[EXERCISES TO COMPLETE]:
(A) Please answer these questions on the account of the blast:
(i) Who told the writer about the scene?
(ii) What did the fireball do to the road and the vehicles?
(iii) What were the newspapers carrying stories about while the unit prepared to deploy?
(B) Resume the account of the blast after its last sentence and carry it on in the same voice.

[EXERCISE PASSAGE]:
↓

Or chaplain was returning from a mission shortly after the blast and he told me a little about the scene of the blast. The angry little fireball scorched the majority of the road surface and crumpled several vehicles in its fury. When one of these blasts go off there usually isn't a crater, the explosions tend to choose the path of least resistence, and this case was no exception. I won't say anything about the disposition of the IPs, suffice it to say they did not survive.  Which brings me to the topic of the IP's.  When we were preparing to deploy all the newspapers were carrying stories about the incompetence of the Iraqi Police.  They still have a long way to go, but the arguement that they aren't committed to their country sounds hollow when you see firsthand the risks they are taking to stabilize their country.

↑

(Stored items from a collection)
↓

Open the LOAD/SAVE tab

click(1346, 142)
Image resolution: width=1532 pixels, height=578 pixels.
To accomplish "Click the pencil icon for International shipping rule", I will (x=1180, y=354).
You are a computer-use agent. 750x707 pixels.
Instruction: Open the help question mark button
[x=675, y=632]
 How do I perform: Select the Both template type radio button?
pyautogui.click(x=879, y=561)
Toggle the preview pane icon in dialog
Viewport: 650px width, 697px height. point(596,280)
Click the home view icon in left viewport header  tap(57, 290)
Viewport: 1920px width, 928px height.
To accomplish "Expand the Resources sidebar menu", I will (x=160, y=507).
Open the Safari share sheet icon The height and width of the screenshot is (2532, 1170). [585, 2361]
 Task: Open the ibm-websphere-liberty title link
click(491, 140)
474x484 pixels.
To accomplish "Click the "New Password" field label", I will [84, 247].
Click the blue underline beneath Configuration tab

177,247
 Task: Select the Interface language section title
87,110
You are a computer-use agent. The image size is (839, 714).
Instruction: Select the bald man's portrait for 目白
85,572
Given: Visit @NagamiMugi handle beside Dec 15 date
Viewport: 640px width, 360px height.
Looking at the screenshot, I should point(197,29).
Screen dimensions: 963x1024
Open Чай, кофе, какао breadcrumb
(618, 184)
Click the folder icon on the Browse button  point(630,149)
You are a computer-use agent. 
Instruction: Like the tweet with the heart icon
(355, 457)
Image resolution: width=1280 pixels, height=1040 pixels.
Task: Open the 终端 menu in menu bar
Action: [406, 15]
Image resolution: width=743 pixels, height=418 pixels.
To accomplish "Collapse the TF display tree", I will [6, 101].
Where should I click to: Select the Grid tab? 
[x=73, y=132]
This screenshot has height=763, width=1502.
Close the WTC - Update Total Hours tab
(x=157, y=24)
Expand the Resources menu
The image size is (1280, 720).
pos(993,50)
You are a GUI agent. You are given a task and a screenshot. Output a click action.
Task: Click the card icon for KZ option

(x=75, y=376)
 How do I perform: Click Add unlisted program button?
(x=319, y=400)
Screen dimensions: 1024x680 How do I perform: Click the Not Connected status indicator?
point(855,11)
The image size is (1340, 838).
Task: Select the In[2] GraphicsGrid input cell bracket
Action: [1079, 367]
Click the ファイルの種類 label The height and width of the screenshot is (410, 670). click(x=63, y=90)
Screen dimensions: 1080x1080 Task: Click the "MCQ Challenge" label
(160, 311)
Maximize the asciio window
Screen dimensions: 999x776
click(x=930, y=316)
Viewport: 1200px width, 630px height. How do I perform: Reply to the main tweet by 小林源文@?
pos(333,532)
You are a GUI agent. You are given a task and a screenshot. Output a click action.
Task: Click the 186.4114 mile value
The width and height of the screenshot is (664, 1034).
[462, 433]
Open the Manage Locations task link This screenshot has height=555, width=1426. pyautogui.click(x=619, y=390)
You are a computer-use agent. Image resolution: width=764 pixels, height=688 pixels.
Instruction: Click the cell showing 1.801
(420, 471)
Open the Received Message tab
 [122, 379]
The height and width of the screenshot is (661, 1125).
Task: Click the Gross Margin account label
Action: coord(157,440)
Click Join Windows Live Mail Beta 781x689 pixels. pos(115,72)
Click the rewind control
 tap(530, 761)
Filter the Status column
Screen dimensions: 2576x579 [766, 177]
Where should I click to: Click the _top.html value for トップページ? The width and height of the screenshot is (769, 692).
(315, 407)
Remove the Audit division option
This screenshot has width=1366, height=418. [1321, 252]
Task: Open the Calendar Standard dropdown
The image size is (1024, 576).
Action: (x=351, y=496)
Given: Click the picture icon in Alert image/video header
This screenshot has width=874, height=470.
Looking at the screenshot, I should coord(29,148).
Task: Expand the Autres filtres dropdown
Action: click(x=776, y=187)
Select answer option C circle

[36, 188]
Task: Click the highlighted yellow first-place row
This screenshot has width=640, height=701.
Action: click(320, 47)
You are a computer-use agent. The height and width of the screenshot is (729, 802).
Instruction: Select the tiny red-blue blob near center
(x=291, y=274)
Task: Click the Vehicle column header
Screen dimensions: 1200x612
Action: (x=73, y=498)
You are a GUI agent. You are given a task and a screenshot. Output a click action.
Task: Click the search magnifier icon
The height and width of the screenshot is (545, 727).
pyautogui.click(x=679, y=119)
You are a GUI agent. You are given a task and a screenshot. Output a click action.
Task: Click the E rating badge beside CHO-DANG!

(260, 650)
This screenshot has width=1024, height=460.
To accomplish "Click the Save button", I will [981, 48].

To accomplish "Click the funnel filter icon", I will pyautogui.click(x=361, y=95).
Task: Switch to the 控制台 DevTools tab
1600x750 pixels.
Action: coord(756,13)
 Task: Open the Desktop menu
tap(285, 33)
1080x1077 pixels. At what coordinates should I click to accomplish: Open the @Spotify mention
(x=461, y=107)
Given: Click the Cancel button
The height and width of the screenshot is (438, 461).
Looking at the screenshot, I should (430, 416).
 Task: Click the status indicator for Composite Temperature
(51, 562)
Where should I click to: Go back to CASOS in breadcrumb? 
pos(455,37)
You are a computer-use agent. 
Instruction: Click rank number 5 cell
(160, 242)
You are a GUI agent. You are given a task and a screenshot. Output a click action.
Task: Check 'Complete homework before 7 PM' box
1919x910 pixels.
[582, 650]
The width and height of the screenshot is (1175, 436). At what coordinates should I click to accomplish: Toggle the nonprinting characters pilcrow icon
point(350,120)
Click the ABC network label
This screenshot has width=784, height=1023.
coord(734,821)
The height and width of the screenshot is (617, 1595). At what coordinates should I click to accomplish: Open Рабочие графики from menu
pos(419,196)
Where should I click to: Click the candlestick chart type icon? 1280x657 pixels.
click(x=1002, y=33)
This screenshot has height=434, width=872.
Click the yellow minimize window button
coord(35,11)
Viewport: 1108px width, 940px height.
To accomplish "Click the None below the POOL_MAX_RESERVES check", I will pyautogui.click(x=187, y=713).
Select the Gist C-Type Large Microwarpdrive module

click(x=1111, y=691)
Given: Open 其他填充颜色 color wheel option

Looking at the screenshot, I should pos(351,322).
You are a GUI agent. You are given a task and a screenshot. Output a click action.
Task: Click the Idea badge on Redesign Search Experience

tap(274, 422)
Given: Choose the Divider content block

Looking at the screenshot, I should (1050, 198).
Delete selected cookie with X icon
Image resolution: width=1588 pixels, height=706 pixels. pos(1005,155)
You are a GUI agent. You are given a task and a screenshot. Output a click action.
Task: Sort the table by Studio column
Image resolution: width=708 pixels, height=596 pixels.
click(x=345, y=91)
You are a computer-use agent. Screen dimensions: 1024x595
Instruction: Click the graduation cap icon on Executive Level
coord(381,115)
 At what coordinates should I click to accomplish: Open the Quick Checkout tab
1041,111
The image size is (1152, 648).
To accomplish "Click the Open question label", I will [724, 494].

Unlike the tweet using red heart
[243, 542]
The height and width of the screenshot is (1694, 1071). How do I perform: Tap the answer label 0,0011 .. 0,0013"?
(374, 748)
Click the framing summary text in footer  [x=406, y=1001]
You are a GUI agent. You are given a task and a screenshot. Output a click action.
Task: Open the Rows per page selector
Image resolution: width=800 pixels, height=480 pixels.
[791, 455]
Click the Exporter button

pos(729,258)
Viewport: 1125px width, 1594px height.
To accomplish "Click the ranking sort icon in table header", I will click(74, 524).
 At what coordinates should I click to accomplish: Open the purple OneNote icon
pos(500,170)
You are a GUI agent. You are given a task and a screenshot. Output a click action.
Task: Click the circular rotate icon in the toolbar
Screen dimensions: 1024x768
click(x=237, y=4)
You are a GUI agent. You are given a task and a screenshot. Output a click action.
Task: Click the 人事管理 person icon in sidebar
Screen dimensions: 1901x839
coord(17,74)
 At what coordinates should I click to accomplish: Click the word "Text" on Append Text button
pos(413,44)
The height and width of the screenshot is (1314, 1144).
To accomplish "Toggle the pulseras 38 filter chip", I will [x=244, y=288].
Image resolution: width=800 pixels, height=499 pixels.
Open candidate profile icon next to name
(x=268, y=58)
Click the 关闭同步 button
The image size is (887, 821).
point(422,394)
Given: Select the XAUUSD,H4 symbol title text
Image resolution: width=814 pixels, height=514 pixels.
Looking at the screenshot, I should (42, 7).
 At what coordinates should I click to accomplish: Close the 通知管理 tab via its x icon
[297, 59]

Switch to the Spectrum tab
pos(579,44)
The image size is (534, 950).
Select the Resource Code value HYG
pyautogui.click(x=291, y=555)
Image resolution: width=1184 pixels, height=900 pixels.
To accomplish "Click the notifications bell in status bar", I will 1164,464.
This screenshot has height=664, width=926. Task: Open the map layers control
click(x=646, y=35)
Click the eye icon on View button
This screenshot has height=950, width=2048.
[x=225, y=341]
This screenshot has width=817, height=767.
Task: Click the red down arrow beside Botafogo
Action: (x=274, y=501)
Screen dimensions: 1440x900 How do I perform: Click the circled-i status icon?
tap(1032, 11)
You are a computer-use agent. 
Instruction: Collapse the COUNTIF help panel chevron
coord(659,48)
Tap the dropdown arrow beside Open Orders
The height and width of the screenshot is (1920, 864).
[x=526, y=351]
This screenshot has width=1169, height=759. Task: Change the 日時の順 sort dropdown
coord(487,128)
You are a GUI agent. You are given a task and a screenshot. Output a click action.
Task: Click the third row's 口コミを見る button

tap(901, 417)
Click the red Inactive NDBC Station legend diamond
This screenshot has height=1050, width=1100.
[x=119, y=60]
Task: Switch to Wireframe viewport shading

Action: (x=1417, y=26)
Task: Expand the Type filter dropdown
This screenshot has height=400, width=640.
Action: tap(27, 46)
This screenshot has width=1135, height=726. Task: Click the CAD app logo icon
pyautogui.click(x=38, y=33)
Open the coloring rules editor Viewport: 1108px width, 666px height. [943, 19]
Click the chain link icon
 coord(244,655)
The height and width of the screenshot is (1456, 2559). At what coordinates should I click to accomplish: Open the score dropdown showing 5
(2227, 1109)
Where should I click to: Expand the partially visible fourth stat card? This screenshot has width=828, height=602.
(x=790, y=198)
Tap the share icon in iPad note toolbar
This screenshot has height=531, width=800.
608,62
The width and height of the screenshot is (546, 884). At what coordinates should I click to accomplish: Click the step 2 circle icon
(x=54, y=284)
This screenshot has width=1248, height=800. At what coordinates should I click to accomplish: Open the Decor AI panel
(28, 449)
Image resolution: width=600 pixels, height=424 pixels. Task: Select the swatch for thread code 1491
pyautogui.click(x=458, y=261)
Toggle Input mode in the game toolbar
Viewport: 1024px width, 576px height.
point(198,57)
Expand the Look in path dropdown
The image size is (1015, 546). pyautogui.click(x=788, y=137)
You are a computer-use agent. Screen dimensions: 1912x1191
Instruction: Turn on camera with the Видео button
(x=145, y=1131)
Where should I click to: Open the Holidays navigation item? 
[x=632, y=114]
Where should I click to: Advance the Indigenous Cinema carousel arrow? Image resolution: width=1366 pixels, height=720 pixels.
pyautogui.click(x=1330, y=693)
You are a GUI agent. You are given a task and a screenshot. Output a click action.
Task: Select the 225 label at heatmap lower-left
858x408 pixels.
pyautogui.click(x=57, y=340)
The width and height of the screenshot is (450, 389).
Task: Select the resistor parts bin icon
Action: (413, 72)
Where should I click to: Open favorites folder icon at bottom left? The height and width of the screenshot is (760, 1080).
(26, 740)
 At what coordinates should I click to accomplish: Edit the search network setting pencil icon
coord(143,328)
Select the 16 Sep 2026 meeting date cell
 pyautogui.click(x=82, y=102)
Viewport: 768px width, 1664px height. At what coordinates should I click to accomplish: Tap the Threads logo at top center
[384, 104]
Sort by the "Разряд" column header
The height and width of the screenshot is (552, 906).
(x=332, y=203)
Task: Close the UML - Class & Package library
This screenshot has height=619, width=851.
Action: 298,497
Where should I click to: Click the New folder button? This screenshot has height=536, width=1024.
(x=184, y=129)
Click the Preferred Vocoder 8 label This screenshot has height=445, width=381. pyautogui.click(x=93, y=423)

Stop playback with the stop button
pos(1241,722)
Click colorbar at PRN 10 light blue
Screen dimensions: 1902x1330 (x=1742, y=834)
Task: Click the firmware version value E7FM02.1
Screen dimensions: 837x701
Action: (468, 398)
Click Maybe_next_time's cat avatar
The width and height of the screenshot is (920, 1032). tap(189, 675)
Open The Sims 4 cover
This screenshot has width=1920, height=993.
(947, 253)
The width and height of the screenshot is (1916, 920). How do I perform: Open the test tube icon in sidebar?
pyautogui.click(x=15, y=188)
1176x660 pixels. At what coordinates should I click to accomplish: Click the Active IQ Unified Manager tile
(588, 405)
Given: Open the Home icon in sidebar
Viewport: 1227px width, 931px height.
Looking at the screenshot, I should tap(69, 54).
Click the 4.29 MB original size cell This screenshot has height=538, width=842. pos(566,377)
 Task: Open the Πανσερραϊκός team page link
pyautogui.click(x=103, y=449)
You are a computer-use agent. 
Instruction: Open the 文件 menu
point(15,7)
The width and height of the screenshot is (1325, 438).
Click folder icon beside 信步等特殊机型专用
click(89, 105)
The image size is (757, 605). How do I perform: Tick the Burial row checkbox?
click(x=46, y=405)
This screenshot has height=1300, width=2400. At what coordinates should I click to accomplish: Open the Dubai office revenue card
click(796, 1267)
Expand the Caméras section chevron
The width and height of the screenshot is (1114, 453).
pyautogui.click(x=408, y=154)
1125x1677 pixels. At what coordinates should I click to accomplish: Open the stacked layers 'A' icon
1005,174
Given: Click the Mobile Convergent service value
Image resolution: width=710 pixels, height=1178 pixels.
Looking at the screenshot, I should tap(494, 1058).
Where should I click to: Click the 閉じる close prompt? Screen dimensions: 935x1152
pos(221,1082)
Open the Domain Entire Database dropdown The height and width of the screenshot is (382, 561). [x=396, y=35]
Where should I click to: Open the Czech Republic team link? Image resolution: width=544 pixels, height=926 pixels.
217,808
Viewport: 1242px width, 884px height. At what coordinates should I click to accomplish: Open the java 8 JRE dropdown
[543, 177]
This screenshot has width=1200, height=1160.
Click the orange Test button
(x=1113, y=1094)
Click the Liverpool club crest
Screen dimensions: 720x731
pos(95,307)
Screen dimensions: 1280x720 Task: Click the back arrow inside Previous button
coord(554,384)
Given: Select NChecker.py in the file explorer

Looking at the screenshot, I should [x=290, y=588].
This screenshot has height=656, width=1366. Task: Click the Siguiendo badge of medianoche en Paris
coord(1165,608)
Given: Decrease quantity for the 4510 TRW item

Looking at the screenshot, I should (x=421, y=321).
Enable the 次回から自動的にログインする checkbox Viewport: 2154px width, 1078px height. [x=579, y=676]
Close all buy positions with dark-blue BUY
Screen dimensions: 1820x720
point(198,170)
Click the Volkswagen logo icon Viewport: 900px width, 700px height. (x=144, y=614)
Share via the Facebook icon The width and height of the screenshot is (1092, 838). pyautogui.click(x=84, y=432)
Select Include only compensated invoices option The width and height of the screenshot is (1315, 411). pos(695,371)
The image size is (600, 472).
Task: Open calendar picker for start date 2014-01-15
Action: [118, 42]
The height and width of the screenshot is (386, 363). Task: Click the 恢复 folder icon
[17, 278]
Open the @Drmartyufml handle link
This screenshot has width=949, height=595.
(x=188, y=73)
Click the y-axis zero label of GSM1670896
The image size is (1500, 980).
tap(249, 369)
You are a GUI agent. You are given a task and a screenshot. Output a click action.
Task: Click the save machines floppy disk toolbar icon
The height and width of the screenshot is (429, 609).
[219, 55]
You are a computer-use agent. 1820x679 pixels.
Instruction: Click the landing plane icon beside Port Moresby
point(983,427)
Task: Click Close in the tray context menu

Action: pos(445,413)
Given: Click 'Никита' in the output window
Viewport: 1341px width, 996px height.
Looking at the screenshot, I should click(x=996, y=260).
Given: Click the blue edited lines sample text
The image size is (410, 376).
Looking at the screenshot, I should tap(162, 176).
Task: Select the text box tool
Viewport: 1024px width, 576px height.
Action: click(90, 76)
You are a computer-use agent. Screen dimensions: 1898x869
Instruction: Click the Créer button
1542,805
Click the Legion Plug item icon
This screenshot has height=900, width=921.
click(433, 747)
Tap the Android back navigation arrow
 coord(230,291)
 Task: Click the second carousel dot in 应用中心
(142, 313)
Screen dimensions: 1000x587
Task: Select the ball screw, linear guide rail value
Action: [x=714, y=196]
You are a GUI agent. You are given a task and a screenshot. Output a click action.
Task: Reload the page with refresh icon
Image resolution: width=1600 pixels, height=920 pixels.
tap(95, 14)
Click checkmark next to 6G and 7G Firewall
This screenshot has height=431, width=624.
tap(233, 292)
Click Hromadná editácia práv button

↑

[RESPONSE LIST]:
(A)
(i) The chaplain, who was returning from a mission shortly after the blast.
(ii) It scorched the majority of the road surface and crumpled several vehicles.
(iii) The incompetence of the Iraqi Police.

(B)
     As the night sky enveloped the land I heard the first direct fire engagment of our deployment. From a distance the sharp bursts of gunfire sound like firecrackers, and for a moment I almost thought I was listening to fireworks. But as I tracked the sound it became clear that one of our guard towers was in a long distance shoot out with some insurgents. It just so happened that an old friend of mine was in the tower and when I realized it was him I had to wonder if the insurgents knew what they had brought down on themselves. The exchange went on for several minutes before the insurgents fled the scene, dragging their wounded with them.

February 26, 2005

Like A Bolt From The Blue

                                   "Explosions are not comfortable"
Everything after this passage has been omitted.